近代のマインドコントロールは、1950年代中国共産党が反対者の転向に用いた「洗脳」が知られている[17]1940年代の中国で共産主義に賛同しない人間を収容施設で思想改造しようとした試みを研究したロバート・J・リフトン著作『思想改造の心理──中国における洗脳の研究』(1961年)がマインドコントロール論の出発点とされる[3]。調査した25人のうち、共産主義に転向した者は1人のみであり、リフトンは「彼らを説得して、共産主義の世界観へ彼らを変えさせるという観点からすると、そのプログラムはたしかに、失敗だと判断せねばならない」と述べている[3]。しかし、心理学者スティーブン・ハッサンは、現在は当時より遥かに洗練されたマインドコントロールの技術が、たくさん存在していると述べている[18]

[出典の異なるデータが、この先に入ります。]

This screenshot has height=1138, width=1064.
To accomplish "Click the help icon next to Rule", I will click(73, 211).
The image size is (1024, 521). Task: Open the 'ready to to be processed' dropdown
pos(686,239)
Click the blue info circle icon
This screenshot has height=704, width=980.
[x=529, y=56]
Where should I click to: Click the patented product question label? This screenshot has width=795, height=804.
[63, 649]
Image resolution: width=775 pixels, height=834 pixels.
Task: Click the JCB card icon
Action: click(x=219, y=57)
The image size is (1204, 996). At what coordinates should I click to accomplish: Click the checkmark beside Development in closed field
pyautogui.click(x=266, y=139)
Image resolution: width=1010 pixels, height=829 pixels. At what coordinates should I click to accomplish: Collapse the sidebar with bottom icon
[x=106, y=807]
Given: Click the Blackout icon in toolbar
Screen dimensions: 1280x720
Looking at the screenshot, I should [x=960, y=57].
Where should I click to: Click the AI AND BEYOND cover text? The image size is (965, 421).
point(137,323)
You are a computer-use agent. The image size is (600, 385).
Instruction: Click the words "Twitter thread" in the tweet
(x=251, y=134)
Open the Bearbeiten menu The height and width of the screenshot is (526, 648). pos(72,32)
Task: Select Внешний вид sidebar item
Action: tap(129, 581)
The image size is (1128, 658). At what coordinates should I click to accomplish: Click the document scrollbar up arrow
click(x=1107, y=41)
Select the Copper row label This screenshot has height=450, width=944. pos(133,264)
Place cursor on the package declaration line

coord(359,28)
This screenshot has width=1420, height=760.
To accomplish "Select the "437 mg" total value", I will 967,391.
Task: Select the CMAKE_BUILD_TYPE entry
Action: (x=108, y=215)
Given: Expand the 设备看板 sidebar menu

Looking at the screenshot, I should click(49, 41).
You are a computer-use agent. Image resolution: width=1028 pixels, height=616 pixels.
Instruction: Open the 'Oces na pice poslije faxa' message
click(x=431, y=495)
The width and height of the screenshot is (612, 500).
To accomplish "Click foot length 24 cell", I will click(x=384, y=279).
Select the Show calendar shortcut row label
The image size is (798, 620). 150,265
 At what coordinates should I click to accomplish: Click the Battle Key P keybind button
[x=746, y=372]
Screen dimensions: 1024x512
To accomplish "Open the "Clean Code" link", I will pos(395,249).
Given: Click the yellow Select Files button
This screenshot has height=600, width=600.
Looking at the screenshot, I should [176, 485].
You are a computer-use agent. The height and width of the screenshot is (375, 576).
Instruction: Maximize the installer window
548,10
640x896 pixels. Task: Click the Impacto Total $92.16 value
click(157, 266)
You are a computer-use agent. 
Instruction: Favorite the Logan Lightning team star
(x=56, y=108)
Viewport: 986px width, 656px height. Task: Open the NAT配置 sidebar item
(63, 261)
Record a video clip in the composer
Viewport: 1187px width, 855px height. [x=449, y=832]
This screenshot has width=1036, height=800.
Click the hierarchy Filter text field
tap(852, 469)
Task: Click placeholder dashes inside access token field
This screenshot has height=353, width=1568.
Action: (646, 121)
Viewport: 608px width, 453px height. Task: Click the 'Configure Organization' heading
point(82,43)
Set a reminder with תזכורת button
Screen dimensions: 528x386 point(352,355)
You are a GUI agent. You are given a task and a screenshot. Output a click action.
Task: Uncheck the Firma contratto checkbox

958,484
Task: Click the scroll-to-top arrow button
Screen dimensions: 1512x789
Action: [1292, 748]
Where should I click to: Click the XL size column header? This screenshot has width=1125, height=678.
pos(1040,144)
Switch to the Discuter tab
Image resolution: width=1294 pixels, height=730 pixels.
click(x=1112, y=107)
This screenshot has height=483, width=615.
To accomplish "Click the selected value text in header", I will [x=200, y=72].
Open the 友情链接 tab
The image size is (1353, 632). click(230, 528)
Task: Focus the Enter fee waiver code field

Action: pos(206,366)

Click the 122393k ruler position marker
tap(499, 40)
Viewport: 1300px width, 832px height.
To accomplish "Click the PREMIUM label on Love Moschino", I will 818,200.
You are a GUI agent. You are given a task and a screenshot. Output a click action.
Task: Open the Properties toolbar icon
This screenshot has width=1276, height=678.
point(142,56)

1970年代アメリカ合衆国において、当時史上最大の被害者を出したカルト教団の集団自殺人民寺院事件があり、カルト宗教の信者などが周囲から見てまったく別人のように人格や性格が変わり、以前のような普通の家庭生活を送ることやカルト宗教から脱会させることが困難になるなどし、家族・友人らによってカルトの恐怖が広く語られるようになった[19]
日本

1990年代統一教会などの報道を通じ、統一教会信者の脱会運動に取り組む弁護士らによりマインドコントロールは語られるようになった[19]1992年の統一教会の合同結婚式に参加した山崎浩子が、翌1993年に婚約の解消と統一教会から脱会を表明した記者会見で、「マインドコントロールされていました」と発言したことによりこの語が広く認知されるようになった[20][21][10]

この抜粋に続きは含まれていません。